» **Exercise objective**
Copy every line of the records that includes the word "post".
╔══
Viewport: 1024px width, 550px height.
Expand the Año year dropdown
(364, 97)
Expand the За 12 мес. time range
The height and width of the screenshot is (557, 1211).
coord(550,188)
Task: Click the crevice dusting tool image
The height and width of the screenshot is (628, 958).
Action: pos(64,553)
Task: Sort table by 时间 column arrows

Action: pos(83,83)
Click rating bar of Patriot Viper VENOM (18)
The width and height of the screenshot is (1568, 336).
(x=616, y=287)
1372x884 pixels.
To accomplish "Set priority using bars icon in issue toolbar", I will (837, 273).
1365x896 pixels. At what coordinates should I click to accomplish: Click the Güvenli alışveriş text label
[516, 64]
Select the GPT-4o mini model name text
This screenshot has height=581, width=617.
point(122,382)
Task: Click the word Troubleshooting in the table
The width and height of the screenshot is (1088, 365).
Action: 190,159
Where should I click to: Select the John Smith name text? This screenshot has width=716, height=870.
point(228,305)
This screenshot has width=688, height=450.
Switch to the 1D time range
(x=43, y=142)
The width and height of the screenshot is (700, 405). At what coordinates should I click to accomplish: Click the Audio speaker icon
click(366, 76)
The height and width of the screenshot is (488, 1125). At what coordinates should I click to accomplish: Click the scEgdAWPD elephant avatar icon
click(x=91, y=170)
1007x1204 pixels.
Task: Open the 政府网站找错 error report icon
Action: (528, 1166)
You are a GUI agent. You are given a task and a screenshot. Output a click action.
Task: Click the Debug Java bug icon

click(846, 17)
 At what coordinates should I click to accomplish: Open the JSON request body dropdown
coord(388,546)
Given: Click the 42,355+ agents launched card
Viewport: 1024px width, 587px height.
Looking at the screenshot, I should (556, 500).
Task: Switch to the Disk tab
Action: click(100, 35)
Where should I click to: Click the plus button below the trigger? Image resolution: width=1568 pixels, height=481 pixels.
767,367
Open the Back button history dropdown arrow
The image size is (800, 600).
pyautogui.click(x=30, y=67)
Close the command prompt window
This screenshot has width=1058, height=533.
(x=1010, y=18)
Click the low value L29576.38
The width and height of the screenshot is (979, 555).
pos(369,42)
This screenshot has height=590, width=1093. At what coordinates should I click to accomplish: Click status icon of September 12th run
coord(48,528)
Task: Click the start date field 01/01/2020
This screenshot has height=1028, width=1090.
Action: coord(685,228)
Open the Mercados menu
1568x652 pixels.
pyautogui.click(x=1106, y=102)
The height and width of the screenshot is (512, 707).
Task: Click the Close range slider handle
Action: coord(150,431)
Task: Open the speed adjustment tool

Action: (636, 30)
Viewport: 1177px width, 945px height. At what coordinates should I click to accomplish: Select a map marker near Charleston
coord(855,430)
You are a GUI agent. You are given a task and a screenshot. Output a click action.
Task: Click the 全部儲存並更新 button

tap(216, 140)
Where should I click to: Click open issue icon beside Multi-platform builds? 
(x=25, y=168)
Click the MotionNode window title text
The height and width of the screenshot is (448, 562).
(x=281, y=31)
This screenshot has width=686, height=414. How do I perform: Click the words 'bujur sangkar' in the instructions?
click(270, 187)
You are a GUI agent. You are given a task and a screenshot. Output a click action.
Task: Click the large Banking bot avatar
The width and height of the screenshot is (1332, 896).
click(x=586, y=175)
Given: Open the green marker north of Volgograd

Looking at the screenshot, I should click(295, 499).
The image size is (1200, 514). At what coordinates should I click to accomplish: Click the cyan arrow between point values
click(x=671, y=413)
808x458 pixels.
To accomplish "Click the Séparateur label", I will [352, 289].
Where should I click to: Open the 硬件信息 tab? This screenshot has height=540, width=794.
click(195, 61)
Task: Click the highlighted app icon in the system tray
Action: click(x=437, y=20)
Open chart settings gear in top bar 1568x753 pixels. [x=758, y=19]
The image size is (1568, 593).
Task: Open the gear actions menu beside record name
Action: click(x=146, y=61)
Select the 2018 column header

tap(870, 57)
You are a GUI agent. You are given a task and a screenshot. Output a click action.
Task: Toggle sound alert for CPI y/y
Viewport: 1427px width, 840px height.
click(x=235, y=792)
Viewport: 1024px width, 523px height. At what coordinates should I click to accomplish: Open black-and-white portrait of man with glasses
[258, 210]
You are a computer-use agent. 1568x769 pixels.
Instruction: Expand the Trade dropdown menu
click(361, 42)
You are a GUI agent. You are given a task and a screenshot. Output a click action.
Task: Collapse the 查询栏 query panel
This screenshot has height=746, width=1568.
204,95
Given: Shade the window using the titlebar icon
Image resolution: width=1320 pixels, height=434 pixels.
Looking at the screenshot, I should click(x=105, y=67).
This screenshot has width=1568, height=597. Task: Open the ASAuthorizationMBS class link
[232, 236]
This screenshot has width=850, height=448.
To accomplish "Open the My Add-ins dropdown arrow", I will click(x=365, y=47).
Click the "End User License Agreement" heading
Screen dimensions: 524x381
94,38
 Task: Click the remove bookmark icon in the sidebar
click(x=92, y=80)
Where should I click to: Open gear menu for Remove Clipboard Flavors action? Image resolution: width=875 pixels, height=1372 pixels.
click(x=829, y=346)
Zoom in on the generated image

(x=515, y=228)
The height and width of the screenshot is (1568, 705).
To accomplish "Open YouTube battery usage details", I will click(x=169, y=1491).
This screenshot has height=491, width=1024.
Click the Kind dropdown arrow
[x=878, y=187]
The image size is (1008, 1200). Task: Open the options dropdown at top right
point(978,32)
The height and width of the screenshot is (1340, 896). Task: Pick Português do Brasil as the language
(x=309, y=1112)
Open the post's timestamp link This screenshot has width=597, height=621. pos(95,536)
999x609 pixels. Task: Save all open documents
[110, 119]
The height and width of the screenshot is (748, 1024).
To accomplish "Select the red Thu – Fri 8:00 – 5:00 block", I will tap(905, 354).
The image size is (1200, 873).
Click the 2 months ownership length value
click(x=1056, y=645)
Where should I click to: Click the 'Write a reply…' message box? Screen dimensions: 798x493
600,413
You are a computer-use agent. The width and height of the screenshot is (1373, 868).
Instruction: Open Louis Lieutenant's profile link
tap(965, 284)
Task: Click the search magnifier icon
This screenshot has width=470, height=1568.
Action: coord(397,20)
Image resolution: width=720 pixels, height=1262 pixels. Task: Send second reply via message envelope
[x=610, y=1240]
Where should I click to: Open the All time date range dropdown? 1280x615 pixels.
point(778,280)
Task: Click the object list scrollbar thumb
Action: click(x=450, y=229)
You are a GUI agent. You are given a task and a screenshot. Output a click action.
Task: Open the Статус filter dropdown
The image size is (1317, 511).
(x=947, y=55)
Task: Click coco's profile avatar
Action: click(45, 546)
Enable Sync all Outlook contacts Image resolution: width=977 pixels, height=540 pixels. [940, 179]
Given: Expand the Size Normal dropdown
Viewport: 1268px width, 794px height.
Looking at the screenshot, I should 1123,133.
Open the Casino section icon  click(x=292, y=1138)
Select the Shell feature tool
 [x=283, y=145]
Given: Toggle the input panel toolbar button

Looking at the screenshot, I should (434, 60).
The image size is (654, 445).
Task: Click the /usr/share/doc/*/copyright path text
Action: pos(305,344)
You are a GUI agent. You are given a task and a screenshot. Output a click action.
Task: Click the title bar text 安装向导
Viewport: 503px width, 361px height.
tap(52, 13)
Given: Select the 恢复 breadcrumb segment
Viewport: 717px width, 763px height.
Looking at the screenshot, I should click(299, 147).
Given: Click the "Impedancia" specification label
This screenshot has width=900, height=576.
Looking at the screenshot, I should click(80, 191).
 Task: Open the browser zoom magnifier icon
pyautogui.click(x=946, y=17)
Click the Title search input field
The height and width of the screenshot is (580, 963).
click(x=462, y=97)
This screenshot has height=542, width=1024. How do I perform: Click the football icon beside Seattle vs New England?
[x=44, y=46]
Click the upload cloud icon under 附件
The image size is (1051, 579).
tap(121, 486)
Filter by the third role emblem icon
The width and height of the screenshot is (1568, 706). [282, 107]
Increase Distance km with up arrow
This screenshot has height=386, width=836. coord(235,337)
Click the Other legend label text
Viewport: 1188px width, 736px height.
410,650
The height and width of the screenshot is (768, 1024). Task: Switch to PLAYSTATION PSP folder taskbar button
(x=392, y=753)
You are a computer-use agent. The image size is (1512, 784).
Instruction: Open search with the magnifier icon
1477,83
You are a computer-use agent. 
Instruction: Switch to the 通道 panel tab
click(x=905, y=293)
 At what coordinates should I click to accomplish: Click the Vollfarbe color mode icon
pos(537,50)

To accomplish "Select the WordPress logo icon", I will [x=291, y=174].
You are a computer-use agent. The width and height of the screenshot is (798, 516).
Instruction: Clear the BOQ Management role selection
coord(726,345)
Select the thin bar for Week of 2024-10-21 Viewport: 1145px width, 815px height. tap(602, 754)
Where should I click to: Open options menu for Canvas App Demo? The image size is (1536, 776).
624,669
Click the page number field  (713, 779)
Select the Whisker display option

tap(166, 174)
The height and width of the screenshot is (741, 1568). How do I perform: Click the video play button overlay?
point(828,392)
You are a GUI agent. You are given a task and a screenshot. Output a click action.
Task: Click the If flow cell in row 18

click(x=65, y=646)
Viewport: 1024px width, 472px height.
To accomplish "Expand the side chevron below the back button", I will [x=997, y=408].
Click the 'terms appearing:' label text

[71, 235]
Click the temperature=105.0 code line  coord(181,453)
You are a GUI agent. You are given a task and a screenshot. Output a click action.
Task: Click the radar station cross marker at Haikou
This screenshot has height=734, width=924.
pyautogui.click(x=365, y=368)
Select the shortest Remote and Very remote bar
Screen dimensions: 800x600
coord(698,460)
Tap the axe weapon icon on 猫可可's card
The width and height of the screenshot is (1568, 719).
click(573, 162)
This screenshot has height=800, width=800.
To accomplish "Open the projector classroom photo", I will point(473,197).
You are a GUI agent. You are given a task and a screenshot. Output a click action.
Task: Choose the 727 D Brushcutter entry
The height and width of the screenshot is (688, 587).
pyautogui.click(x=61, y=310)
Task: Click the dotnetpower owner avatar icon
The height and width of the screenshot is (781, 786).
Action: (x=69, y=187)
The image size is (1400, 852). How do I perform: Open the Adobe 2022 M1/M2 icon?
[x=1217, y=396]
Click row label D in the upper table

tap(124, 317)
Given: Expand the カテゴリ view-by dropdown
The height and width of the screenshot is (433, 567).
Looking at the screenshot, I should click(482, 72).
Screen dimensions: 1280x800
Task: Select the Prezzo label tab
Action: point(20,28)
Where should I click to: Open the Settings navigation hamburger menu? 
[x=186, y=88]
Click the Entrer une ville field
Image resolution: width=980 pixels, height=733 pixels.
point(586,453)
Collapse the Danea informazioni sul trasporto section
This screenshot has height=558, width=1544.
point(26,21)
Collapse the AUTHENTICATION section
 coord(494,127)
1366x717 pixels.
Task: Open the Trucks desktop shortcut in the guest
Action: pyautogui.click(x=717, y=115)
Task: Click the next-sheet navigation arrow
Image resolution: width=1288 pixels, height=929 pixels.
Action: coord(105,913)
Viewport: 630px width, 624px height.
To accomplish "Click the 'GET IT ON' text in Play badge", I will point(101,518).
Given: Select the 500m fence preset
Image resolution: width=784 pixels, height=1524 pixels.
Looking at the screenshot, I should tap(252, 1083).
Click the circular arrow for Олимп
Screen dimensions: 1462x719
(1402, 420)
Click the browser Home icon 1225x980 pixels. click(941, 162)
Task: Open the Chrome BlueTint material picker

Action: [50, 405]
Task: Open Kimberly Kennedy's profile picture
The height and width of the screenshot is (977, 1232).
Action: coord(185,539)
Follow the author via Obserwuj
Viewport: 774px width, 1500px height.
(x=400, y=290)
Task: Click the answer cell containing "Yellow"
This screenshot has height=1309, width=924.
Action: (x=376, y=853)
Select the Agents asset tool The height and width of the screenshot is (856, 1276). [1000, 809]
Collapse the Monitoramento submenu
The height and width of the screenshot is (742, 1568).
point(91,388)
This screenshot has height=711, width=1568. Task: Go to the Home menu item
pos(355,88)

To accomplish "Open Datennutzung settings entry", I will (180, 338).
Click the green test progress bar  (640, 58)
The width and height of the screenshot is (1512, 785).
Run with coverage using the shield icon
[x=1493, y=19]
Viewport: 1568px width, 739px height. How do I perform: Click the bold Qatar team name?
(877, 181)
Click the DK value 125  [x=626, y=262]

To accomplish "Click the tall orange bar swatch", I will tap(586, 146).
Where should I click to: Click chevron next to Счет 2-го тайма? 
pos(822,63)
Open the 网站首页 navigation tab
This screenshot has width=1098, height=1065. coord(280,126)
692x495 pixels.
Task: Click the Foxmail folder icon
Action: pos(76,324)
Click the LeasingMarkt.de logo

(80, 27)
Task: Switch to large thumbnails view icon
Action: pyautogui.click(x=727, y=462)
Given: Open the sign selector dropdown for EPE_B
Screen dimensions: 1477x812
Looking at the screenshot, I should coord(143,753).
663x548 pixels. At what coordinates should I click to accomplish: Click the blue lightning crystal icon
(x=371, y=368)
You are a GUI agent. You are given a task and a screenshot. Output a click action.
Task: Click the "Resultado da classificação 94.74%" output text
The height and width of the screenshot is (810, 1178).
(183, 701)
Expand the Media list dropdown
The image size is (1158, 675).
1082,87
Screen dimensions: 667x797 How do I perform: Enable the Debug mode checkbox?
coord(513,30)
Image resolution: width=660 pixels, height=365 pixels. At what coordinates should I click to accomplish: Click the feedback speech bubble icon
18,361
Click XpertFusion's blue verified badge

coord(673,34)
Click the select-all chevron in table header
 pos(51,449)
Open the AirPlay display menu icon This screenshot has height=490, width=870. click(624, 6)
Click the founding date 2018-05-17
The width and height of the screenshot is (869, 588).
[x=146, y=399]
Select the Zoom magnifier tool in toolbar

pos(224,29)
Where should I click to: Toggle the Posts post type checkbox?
╚══
» **Solution for this task**
Open the post's timestamp link This screenshot has width=597, height=621. pos(95,536)
Where should I click to: Toggle the Posts post type checkbox?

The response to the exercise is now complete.